Toyota Motor Corp., which employs about 1,800 people at its U.S. r&d hub near Ann Arbor, aims to leverage the system to test its dedicated short-range connectivity, or DSRC, technology.
The company in April said it would deploy the systems in Lexus and Toyota brand vehicles in 2021 and spread them across most of their lineups by the mid-2020s.
Toyota has offered the technology on some models in Japan since 2015, under the name ITS Connect. More than 100,000 DSRC-equipped cars are on the road there.
Those systems add about $250 to the base price, Hada said.
The Mcity autonomous driving proving ground in Ann Arbor, Mich.
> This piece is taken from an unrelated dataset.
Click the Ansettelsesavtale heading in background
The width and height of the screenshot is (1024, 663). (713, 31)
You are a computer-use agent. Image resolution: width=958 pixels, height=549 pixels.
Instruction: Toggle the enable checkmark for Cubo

Photo credit: HANS GREIMEL
Now, Toyota is inviting the r&d hub employees and their family members to install the DSRC systems in their personal cars and participate in the Ann Arbor pilot project.
The test isn't limited to Toyota. Four other automakers, suppliers, city-operated vehicle fleets, local taxi companies and the University of Michigan are joining the endeavor, said Debby Bezzina, senior program manager for the Ann Arbor Connected Vehicle Test Environment. She declined to name the other auto companies and suppliers taking part.
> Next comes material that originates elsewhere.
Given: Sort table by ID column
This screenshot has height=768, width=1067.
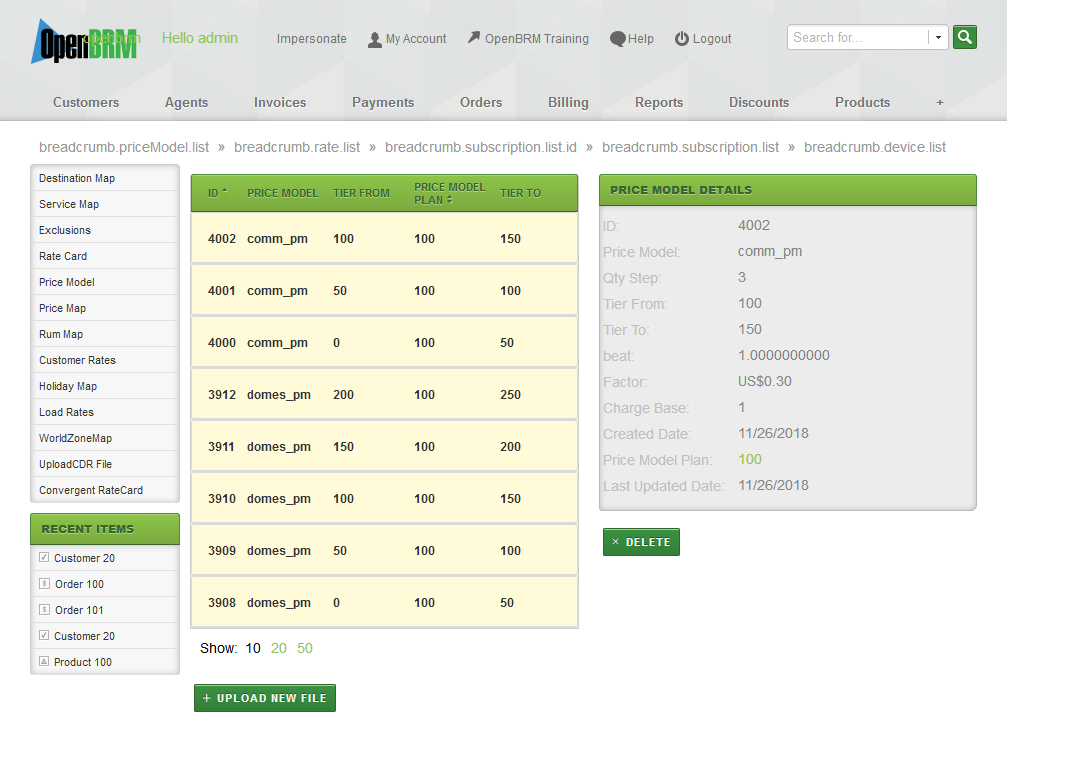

"It falls under the build-it-and-they-will-come model," Bezzina said. "We have significant usage of the environment, even now before it is fully deployed."
About 550 vehicles already are equipped with the system, and the total is expected to top 3,000 by year end. Volunteers are paid $40 to have their vehicle outfitted. The system includes a DSRC antenna and a global navigation satellite system antenna, along with a speaker and digital screen to communicate with the driver through tones, speech and signals.
DSRC systems use a dedicated 5.9 GHz radio bandwidth to allow cars to communicate with each other and with the infrastructure around them. They transmit much faster than today's 4G cellular links, enabling split-second reactions even at high speeds. And DSRC can transmit up to 300 meters and around corners, offering better visibility than most camera-based systems.
But to work, they require a network of DSRC boxes installed along roads and intersections.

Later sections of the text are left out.